Sesungguhnya Islam mengharamkan aktivitas menggambar (التَّصْوِيْرُ). Dalil yang menunjukkan haramnya menggambar adalah sebagai berikut;

صحيح مسلم (11/ 23)

عَنْ عَبْدِ اللَّهِ قَالَ

قَالَ رَسُولُ اللَّهِ صَلَّى اللَّهُ عَلَيْهِ وَسَلَّمَ إِنَّ أَشَدَّ النَّاسِ عَذَابًا يَوْمَ الْقِيَامَةِ الْمُصَوِّرُونَ
 

“Dari Abdullah; Rasulullah SAW bersabda; Sesungguhnya manusia yang paling keras siksanya pada hari kiamat adalah para pelukis” (H.R.Muslim)

صحيح مسلم (11/ 9)

-------

Ulangi persis bagian kutipan tentang haramnya menggambar, mulai dari "قَالَ رَسُولُ اللَّهِ" sampai dengan "مسلم (11/ 9)". Gunakan kutipan ini saja sebagai sumber.

**Informasi Ditampilkan**.
-------

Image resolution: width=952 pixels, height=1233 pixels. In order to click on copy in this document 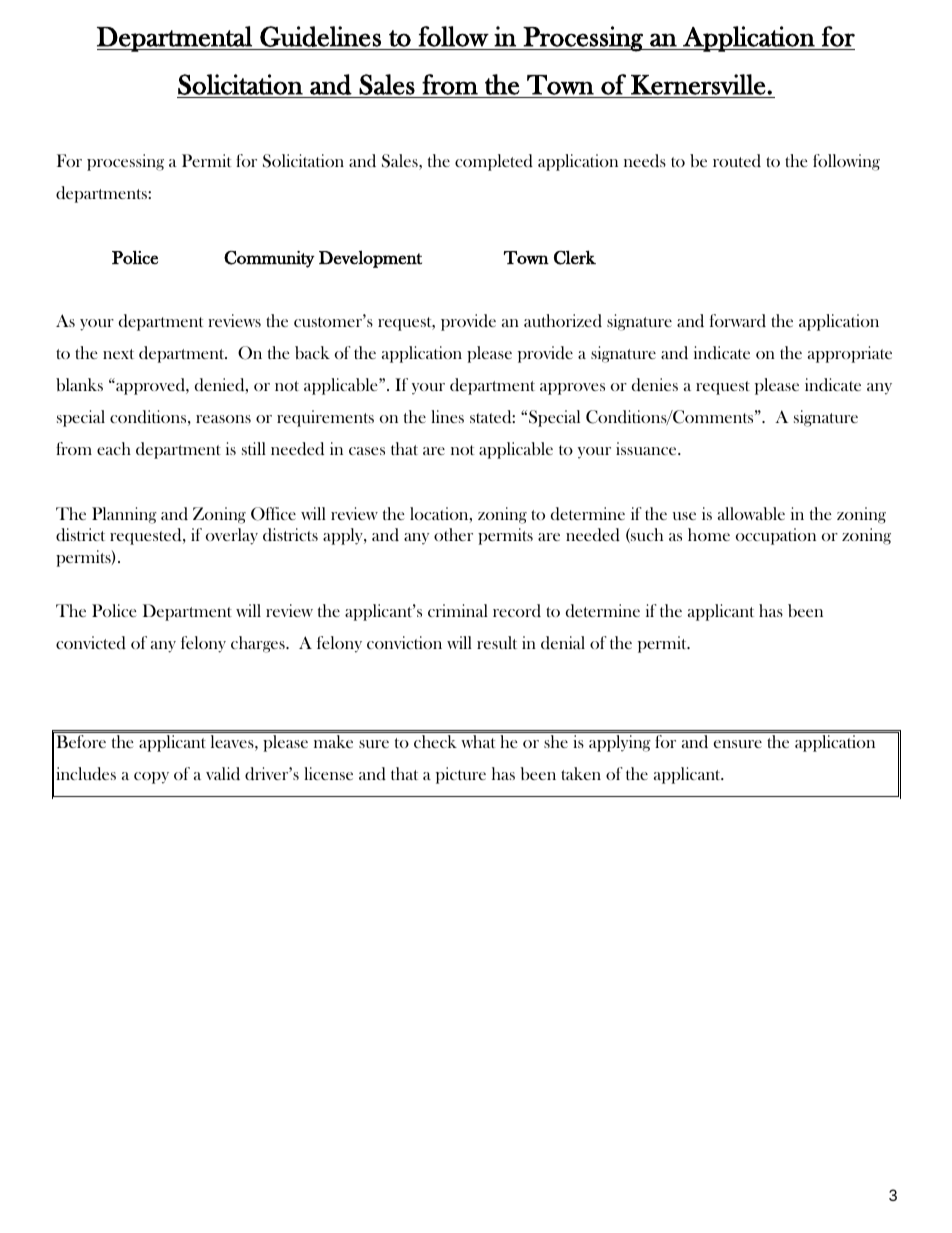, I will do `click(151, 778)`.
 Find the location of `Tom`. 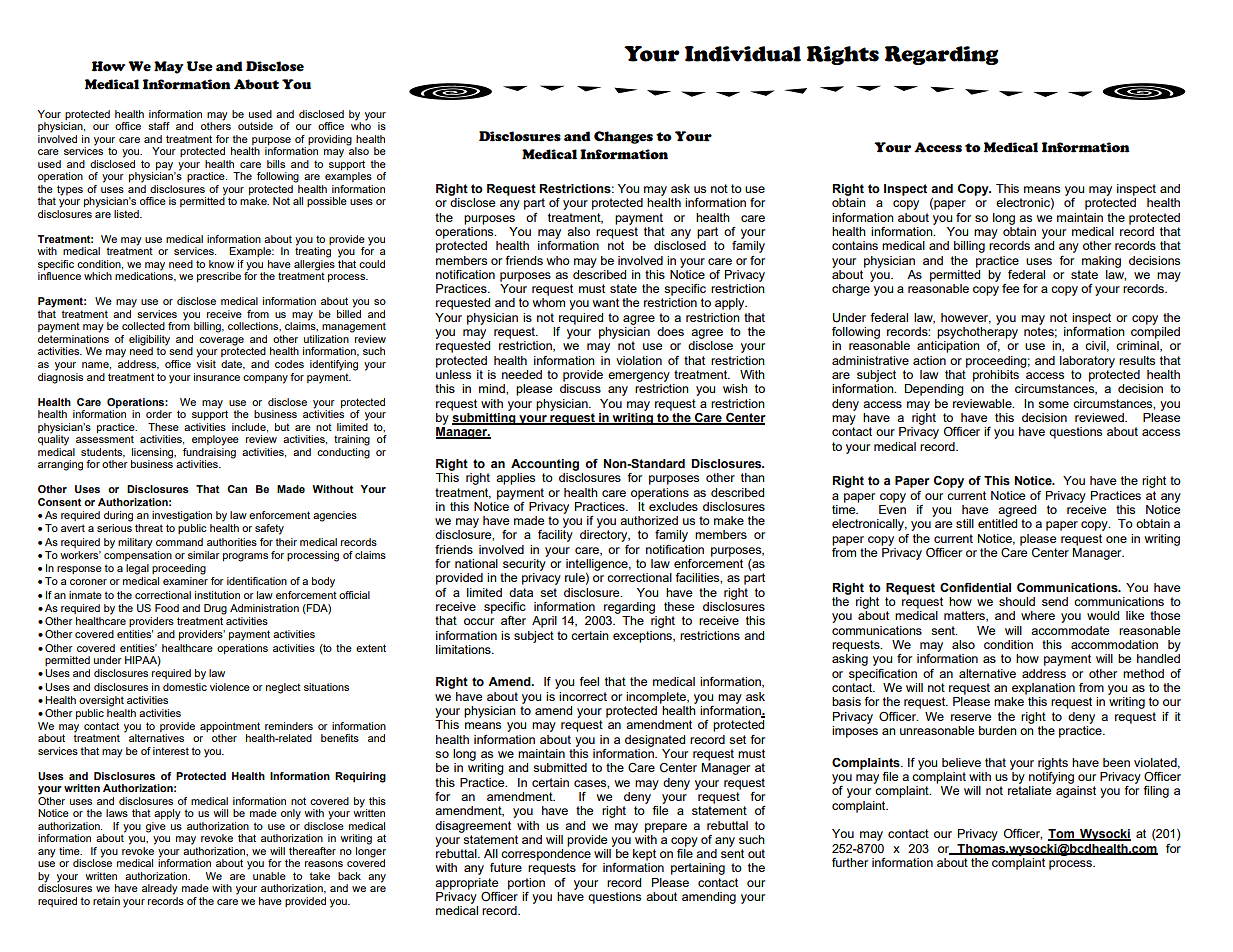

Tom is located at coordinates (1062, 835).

-------

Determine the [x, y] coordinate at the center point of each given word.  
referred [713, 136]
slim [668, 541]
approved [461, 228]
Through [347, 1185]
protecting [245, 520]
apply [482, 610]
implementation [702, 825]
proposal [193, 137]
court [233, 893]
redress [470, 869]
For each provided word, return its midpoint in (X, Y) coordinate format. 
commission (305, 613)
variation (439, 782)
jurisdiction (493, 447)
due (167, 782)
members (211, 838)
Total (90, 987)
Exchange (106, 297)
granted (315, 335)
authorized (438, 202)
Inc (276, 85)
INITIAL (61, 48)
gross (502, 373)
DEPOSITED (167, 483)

-------

**Soal Terjawab**.
قَالَ رَسُولُ اللَّهِ صَلَّى اللَّهُ عَلَيْهِ وَسَلَّمَ إِنَّ أَشَدَّ النَّاسِ عَذَابًا يَوْمَ الْقِيَامَةِ الْمُصَوِّرُونَ
 

“Dari Abdullah; Rasulullah SAW bersabda; Sesungguhnya manusia yang paling keras siksanya pada hari kiamat adalah para pelukis” (H.R.Muslim)

صحيح مسلم (11/ 9)